The Securities and Exchange Commission says in the complaint filed Thursday that Musk falsely claimed in an Aug. 7 statement on Twitter that funding was secured to go private at $420 per share, a substantial premium over the price at the time.
The complaint filed in U.S. District Court in Manhattan says that Musk had not discussed or confirmed key deal terms including price with any funding source.
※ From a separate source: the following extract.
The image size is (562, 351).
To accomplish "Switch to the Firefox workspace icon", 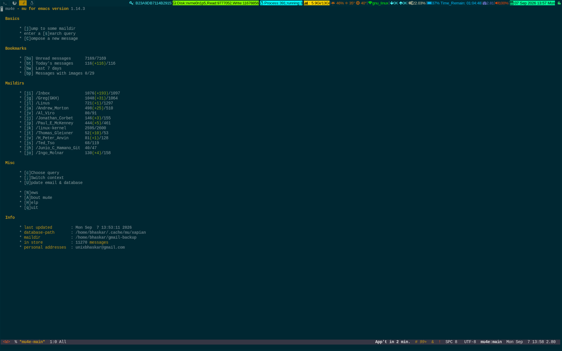I will 14,3.
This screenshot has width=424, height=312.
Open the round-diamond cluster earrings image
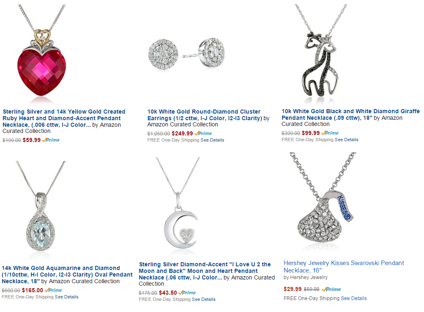coord(186,54)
It also asks for an order enjoining Musk from making false and misleading statements along with repayment of any gains as well as civil penalties.
“Corporate officers hold positions of trust in our markets and have important responsibilities to shareholders,” Steven Peikin, co-director of the SEC’s Enforcement Division, said in a statement. “An officer’s celebrity status or reputation as a technological innovator does not give license to take those responsibilities lightly.”
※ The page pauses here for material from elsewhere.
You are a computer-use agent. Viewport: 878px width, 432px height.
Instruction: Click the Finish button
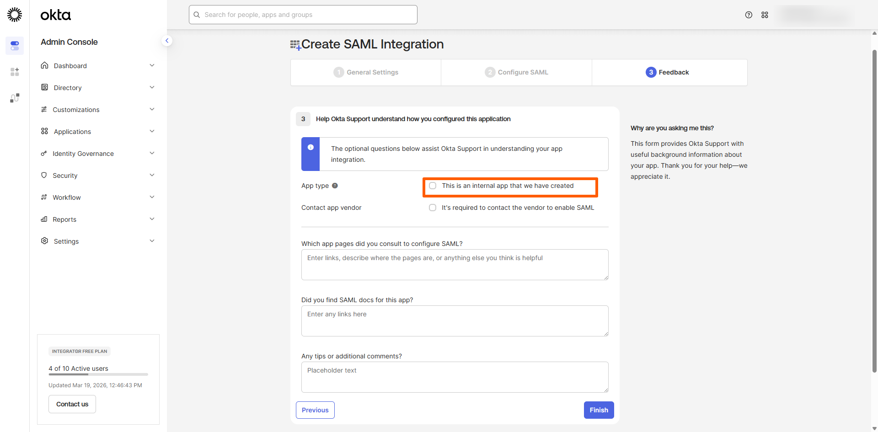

An SEC press release says the agency asked the court for a “bar prohibiting Musk from serving as an officer or director of a public company.”
Musk, in a statement issued by Tesla, called the SEC action unjustified. “I have always taken action in the best interests of truth, transparency and investors. Integrity is the most important value in my life and the facts will show Inever compromised this in any way,” the statement said.
The complaint alleges that Musk’s tweet harmed investors who bought Tesla stock after the tweet but before accurate information about the funding was made public.
Ousting Musk, who has a huge celebrity status with more than 22 million Twitter followers, would be difficult and could damage the company. He’s viewed by many shareholders as the leader and brains behind Tesla’s electric car and solar panel operations.
Peter Henning, a law professor at Wayne State University and a former SEC lawyer, said it’s the first fraud case involving use of social media by the CEO of a public company. Musk and Tesla didn’t fully disclose details of the plan in the Aug. 7 tweet or in later communications that day as required, he said.
“You can’t make full disclosure in 280 characters,” he said, referring to the length limit of a tweet.